■ **Exercise task 1**: Could you reproduce, word for word, the part of the post on proving by induction that $n^2+n$ is even, from the words containing "the statement holds" through "when $n=k$ (induction hypothesis)"?
■ **Exercise task 2**: Can you proceed with the post on proving by induction that $n^2+n$ is even, starting right after its last sentence?

■ **Source text**:
---*---

Proof with induction that $n^2+n$ is even, when $n \in \mathbb{N}$

Question

Problem

Proof with induction that $n^2+n$ is even when $n \in \mathbb{N}$

Attempt to solve

$n^2+n$ is even when it satisfies: $$ n^2+n \mod 2 = 0 $$ meaning it's divisible by 2. I can begin to proof that this statement holds when $n \in \mathbb{N}$.

Base case

the statement holds when $n=0$

$$ 0^2+0 \mod 2 = 0 $$

Which is true since $0$ divided any $n\in \mathbb{N}$ is $0$.

Inductive step

Assume statement holds when $n=k$ (induction hypothesis)

---*---

■ **Recorded data**:
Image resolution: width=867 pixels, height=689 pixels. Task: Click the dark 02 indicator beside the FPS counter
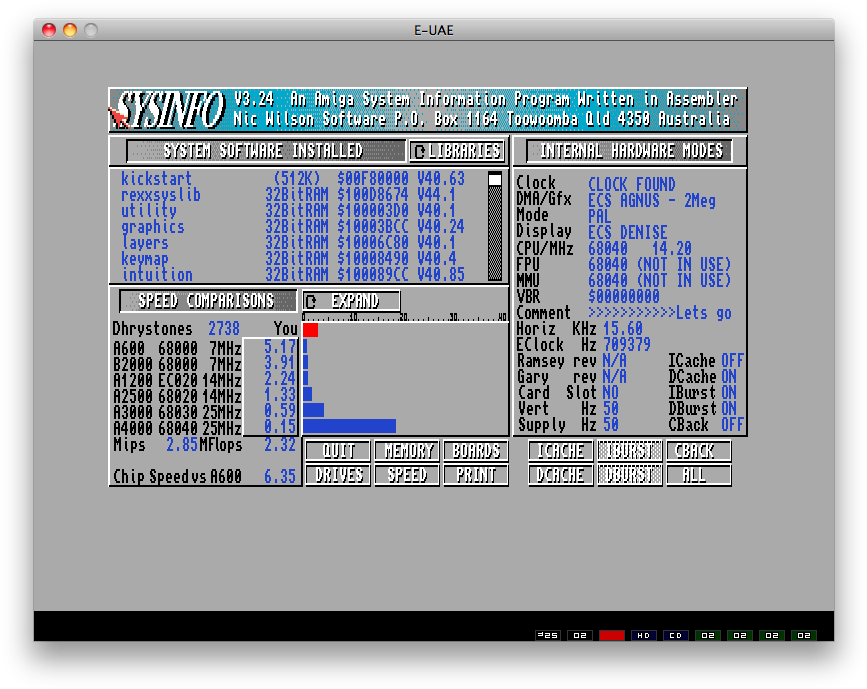point(579,635)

---*---

■ **Final result 1**:
the statement holds when $n=0$

$$ 0^2+0 \mod 2 = 0 $$

Which is true since $0$ divided any $n\in \mathbb{N}$ is $0$.

Inductive step

Assume statement holds when $n=k$ (induction hypothesis)

■ **Final result 2**:
$$ k^2+ k \mod 2 = 0 $$

then let $n = k+1$

$$ (k+1)^2 + (k+1) \mod 2 = 0 $$ $$ \iff k^2+2k+1+k+1 \mod 2 = 0 $$ $$ \iff k^2+k + 2k + 2 \mod 2 = 0 $$

Based on induction hypothesis $k^2+k \mod 2 = 0$. Which implies we can deduce our statement to

$$ \implies 2k + 2 \mod 2 = 0 $$ Which is true for $\forall k \in \mathbb{N}$ since any $k\in \mathbb{N}$ multiplied by 2 is divisible by 2. Adding 2 to this does not alter the divisibility since 2 is also divisible by 2.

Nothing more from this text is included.